» What you should do
Search the records for the word "page" and pick out every line that has it.

= = =

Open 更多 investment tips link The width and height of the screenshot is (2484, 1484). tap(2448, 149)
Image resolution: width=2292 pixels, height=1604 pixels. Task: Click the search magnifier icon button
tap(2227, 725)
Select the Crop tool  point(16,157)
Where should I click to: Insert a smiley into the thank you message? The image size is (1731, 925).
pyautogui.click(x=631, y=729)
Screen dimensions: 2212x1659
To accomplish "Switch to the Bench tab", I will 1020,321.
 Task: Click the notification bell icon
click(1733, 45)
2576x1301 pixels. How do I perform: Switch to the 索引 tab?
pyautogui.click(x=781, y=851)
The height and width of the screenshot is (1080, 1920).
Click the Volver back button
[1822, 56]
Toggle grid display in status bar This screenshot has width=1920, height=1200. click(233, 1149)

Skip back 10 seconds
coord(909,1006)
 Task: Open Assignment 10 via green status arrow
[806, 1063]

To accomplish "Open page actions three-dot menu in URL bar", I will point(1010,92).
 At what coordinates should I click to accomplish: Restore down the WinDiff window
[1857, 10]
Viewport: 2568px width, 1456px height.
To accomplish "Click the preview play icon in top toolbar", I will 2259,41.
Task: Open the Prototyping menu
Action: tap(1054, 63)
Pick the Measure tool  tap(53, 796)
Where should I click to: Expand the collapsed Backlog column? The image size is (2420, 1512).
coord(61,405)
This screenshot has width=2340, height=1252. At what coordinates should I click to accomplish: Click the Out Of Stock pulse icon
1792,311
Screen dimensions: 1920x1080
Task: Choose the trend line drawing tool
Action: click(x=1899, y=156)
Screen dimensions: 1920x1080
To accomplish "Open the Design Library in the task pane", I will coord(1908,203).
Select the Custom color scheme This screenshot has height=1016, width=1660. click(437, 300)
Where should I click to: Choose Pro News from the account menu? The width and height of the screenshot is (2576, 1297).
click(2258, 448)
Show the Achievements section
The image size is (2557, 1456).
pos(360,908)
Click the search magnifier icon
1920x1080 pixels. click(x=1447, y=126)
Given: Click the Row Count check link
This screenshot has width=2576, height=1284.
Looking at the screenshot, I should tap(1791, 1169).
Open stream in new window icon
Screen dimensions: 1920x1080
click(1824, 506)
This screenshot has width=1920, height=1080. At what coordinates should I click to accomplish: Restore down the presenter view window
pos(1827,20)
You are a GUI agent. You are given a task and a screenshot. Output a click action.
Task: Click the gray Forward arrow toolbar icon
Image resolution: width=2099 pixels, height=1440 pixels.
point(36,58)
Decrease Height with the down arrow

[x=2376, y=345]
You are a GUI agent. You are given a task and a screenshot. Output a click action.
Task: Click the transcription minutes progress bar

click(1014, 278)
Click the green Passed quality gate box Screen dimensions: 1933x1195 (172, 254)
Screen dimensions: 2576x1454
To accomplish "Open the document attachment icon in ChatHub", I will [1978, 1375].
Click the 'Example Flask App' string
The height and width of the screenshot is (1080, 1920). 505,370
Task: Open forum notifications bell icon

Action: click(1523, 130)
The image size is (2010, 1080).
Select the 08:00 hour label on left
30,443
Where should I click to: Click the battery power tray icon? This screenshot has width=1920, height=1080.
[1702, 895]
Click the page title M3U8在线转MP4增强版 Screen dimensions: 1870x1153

= = =

» Answer below
To accomplish "Open page actions three-dot menu in URL bar", I will point(1010,92).
Click the page title M3U8在线转MP4增强版 Screen dimensions: 1870x1153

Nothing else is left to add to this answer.